▶ _REQUIRED ACTION_: Write what comes next in the text on Toxoplasma gondii genotypes in Southern Thai cats, starting after its final sentence.

==== DOCUMENT SEGMENT ====

Nongyao Sawangjaroen has her expertise in medical protozoalogy. Her researches include several studies on Thai medicinal plant against intestinal protozoa. The seroprevalence and molecular genotyping of Toxoplasma gondii in Thailand are also extensively investigated.
Toxoplasma gondii is a protozoan parasite infected humans and animals worldwide. Revealed from many studies indicated that causes of Toxoplasma infections were mainly due to direct contact with cats or eating foods contaminated with infectious oocysts shedding from cat feces. Each genotype of Toxoplasma, which classified into three dominant lineages (type I, II and III), caused different virulence in mice. Genotyping of T. gondii strains both in humans and animals has never been reported from Thailand. Therefore, this study aims to determine the genotype of T. gondii isolated from domestic cats in Southern Thailand. A total of 334 cat feces were screened for coccidian oocysts by microscopic examination and PCR assays targeted the 529 bp repeat element and internal transcribed spacer-1 (ITS-1) regions were used to identify T. gondii. PCR-RFLP of five locus of T. gondii was performed to classify the genotypic characteristics. Under light microscopy, 18% (60/334) of coccidian oocysts were found. PCR analysis revealed 0.6% (2/334) and 5.1% (17/334) of cat feces positive by Tox and ITS-1 primers, respectively. The BLAST results of 16 ITS-1 sequences were identified as T. gondii (3.6%; 12/344) and H. hammondi (1.2%; 4/334). The PCR-RFLP patterns of SAG1, SAG2-new, SAG3, BTUB and GRA6 markers were able to amplify 8/13 (61.5%) of T. gondii isolates and resulted in five diverse genotypes: the type I (one isolate), type III (two isolates), type II or type III (one isolate), recombinant genotypes (two isolates) and atypical genotypes (two isolates). The presence of unusual genotypes may lead to new virulent traits associated with more severe forms of human Toxoplasma infections. This is the first report of genotypic characteristics of T. gondii isolated from naturally infected animals in Thailand. These findings still need more evaluation before conclude whether the oocysts from Thai domestic cat play an importance role in severity of toxoplasmosis.

==== EXTRACTED DATA ====

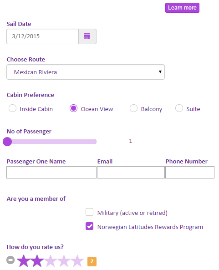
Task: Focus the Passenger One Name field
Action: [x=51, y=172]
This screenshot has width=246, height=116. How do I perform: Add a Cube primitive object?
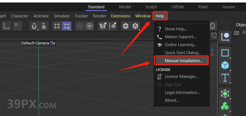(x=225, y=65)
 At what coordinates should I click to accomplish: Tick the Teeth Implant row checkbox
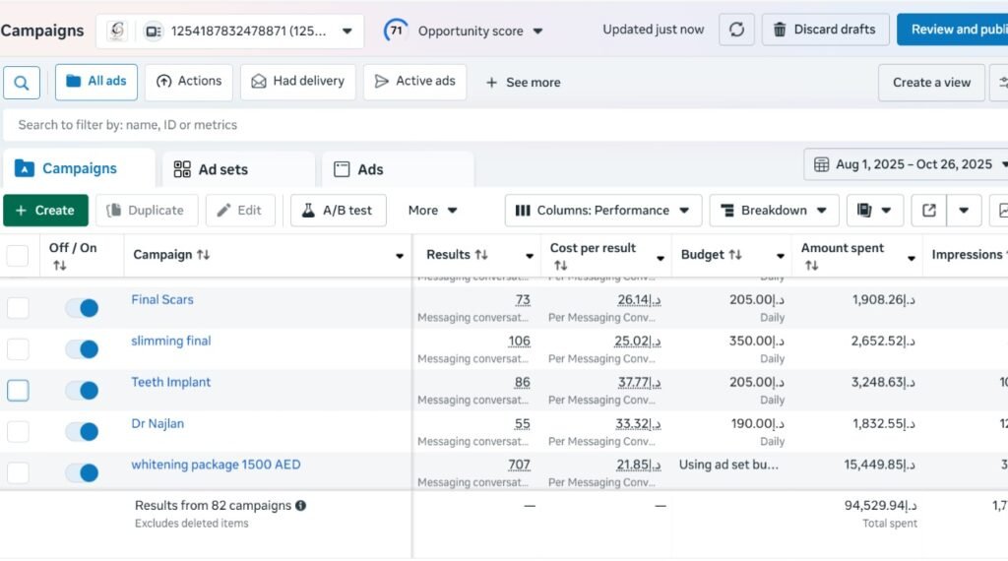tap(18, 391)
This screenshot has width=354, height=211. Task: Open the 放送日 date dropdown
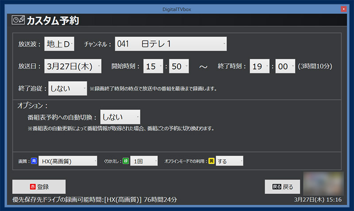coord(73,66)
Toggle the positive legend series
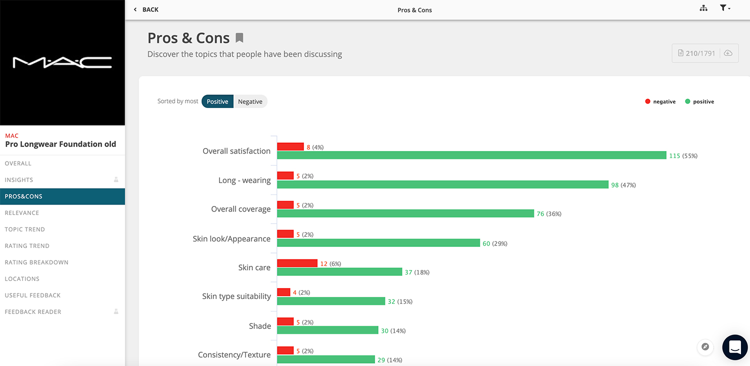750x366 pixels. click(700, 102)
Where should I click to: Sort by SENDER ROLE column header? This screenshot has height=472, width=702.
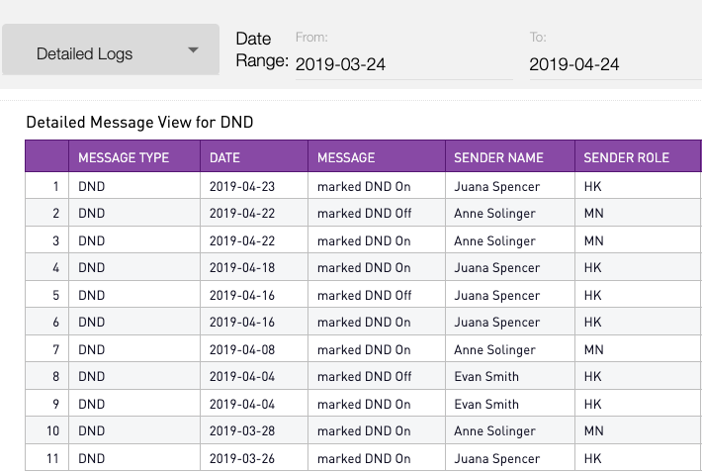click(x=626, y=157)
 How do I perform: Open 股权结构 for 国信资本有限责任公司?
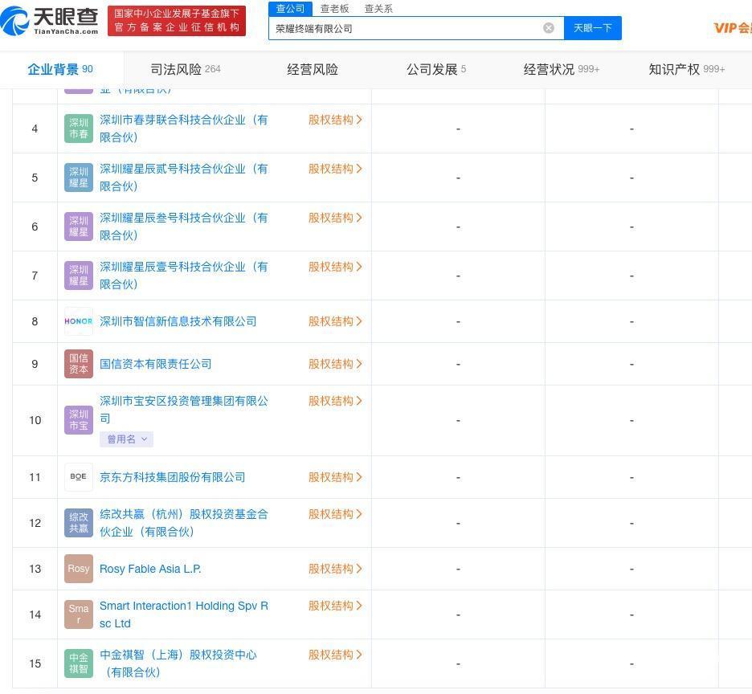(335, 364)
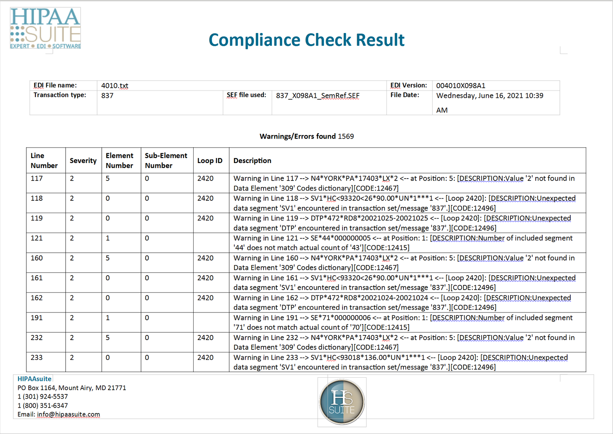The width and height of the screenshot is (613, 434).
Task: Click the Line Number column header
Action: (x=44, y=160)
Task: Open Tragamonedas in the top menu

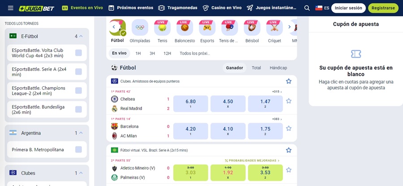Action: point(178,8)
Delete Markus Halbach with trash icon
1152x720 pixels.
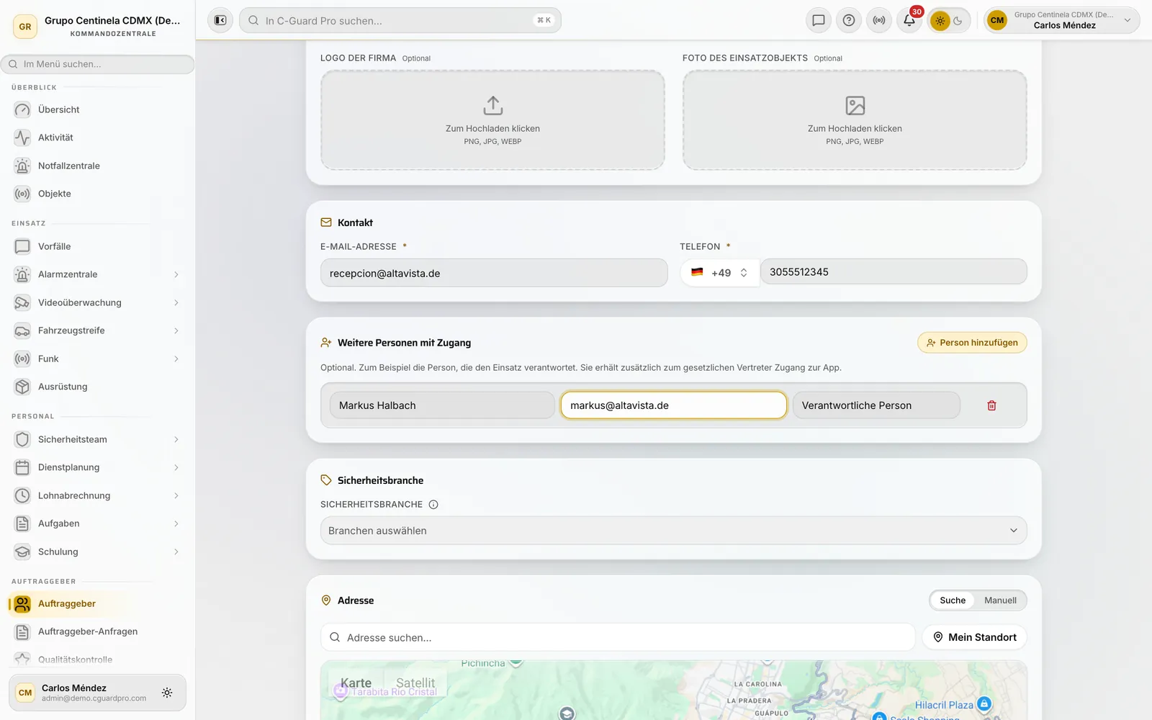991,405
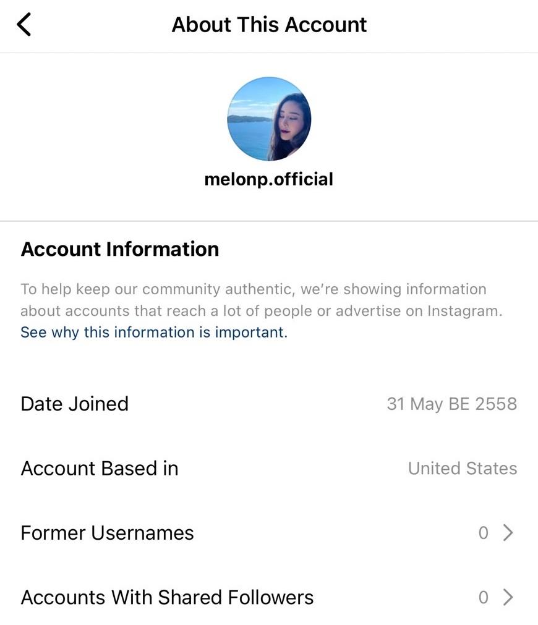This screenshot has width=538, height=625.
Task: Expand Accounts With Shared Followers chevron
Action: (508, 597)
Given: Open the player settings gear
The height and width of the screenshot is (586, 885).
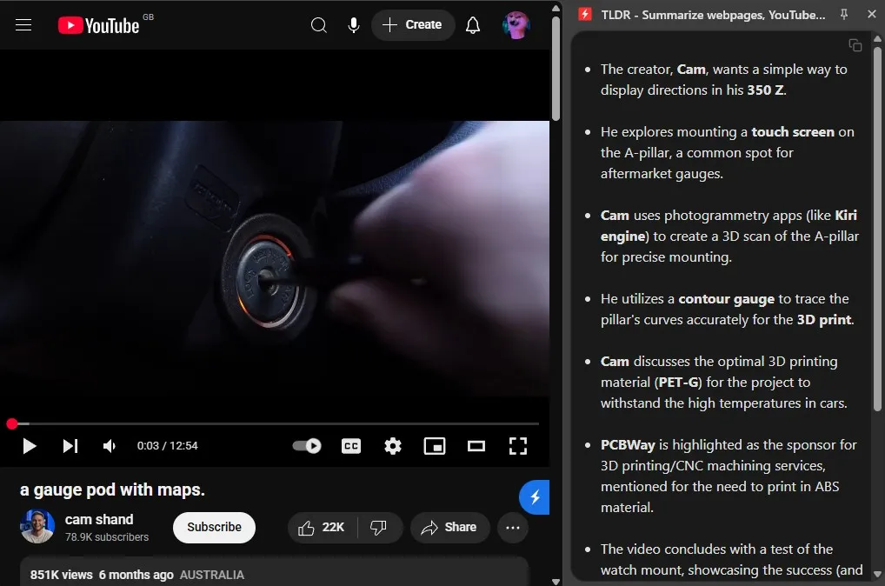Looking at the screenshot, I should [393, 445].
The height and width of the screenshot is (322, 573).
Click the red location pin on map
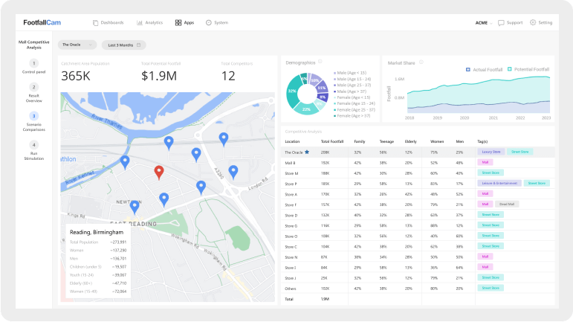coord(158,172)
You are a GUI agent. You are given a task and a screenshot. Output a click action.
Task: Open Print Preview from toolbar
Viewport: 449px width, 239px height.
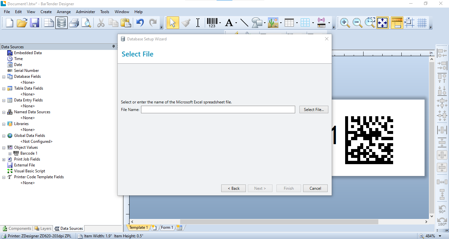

====

▶ _ANSWER FOR THE TASK_:
Sena Bayissa Disassa has completed her BSc in Applied Biology from Ambo University and also completed MSc in Medical Parasitology from Black Lion College of Health Science, Addis Ababa University, Ethiopia. She has worked as Lecturer and Researcher in Mekelle University since 2012. She has published one paper in reputed journals and has been serving as an IRB (Institutional Review Board) Member of Biomedical Department in Mekelle University, Ethiopia.
Background: Malaria is a major cause of morbidity and mortality worldwide. In Ethiopia malaria transmission is generally unstable caused by P. falciparium and P. vivax. Early diagnosis and treatment is the best way to manage malaria transmission. Even though different diagnostic methods are available, still microscopy is a gold standard but in place where microscopy is not accessible and affordable, RDT is the only choose for easy diagnostic application which helps in accurate use of antimalarial drugs. In Ethiopia over the last five years (2001–2005) the proportion of malaria in outpatient department, admission and in-patient deaths has been increasing with the highest being recorded in 2003 and 2004 while a slight reduction was observed in 2005. In 2005, malaria was still the first leading cause of health problem. Objective & Method: A cross sectional study was conducted to evaluate the performance of SD FK80 kit for malaria (P. falciparum / P. vavix) diagnosis and the retrospective study was conducted to assess the trends of malaria transmission in Adama District from November to December, 2011 at Adama Malaria Center, Southeastern Oromia. 384 blood samples were collected and analyzed with microscopy and RDT (SD Bioline P. falciparum / P. vivax) for the detection and identification of Plasmodium parasites. Result: The sensitivity, specificity, positive predictive value and negative predictive values of the SD Bioline were 90.7%, 96%, 91.7%, and 96.4%, respectively taking microscopy as a gold standard. Prevalence of malaria cases were 12.9% (6156 /47, 848) reported in the seven year period considered by this study. Conclusion: SD Bioline FK80 P. falciparum / P. vivax were performed satisfactorily for the diagnosis of P. falciparum and P. vivax infections. The case P. vivax was more dominant than P. falciparum in the area. Generally the trends of malaria from 2007 was increasing and become peak in 2011. Key word: Malaria, RDT( SD Bioline FK80), Adama malaria center.